Et elle n’a qu’une envie : revenir en arrière, remonter le temps pour effacer ces secondes qui ont précédé cet épouvantable drame. Toute son énergie se concentre entièrement sur Gilles, mais rien n’est simple pour ces enfants témoins des violences paternelles. « Ma mère couinait de douleur. Elle ne suppliait pas, ne se débattait pas , elle savait que ça ne servait à rien. De son visage déformé, écrasé par la main de mon père, je ne distinguais plus que sa bouche tordue par la terreur. Nous savions tous les trois que cette fois-ci allait être pire que toutes les autres. »
Les années passent, elle est à présent adolescente. Va-t-elle réussir à dompter ce quotidien si dur de la vraie vie ? Parviendra-t-elle à slalomer entre les coups pour essayer de construire son existence ?
Réponse dans ce petit bijou d’écriture signé Adeline Dieudonné.
Un premier roman pour cette bruxelloise de 36 ans.

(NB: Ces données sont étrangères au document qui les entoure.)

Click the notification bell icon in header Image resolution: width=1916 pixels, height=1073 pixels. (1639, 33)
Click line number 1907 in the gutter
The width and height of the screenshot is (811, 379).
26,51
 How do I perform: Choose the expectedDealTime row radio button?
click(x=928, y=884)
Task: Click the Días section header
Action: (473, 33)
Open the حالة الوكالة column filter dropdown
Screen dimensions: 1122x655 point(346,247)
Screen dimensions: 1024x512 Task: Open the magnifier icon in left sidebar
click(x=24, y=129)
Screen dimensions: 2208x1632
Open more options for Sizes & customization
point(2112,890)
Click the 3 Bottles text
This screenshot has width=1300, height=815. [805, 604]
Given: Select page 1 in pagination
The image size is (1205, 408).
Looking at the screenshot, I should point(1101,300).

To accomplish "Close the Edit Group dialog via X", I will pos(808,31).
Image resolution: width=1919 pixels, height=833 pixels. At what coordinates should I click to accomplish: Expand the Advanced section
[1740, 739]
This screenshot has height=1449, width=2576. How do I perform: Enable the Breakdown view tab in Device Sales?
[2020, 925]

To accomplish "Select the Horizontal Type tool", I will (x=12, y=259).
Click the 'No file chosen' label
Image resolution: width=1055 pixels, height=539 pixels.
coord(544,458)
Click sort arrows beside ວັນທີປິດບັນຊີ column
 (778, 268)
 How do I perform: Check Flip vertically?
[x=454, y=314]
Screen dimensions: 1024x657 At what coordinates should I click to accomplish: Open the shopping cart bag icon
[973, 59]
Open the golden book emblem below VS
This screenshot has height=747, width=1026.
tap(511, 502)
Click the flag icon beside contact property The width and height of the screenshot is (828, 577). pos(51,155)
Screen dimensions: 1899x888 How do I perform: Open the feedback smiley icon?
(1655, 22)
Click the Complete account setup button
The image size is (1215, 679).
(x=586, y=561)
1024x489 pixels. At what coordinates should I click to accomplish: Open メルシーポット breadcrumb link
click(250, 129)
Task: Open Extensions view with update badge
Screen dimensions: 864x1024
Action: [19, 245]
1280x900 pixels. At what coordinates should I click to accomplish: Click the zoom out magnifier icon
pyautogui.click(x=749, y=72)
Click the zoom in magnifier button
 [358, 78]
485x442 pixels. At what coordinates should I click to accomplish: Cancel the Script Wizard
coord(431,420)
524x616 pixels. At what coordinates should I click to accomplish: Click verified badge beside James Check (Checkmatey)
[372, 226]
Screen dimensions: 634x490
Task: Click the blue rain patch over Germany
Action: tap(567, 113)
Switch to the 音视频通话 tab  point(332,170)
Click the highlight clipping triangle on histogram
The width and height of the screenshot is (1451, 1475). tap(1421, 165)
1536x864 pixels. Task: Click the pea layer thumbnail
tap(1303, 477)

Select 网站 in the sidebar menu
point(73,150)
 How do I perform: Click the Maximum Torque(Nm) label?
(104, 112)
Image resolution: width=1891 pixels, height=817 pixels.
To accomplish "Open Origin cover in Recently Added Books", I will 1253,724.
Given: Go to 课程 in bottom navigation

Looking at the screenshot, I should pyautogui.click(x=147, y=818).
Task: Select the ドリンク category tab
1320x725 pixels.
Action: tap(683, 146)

Un premier roman dont tout le monde parle. Il figure sur les premières listes du Goncourt et du Renaudot.
Un premier roman qu’on ne lâche pas.
Pas une seconde.
On y trouve des personnages incroyables, entiers, terriblement vrais, dans une histoire absolument hypnotisante, portée par une écriture limpide, qui arrive à la fois à nous effrayer, à nous horrifier complètement. Mais aussi à nous éblouir, nous envoûter, nous fasciner, nous attendrir, nous charmer, nous arracher des larmes, mais aussi nous faire sourire, nous faire rire un peu.
Il y a tout ça dans « La vraie Vie » d’Adeline Dieudonné.
Un arc-en-ciel de sentiments pour un des meilleurs livres de la rentrée.
Seul bémol : vous ne demanderez plus jamais de chantilly à votre marchand de glaces ambulant.
Plus jamais.
Vraiment.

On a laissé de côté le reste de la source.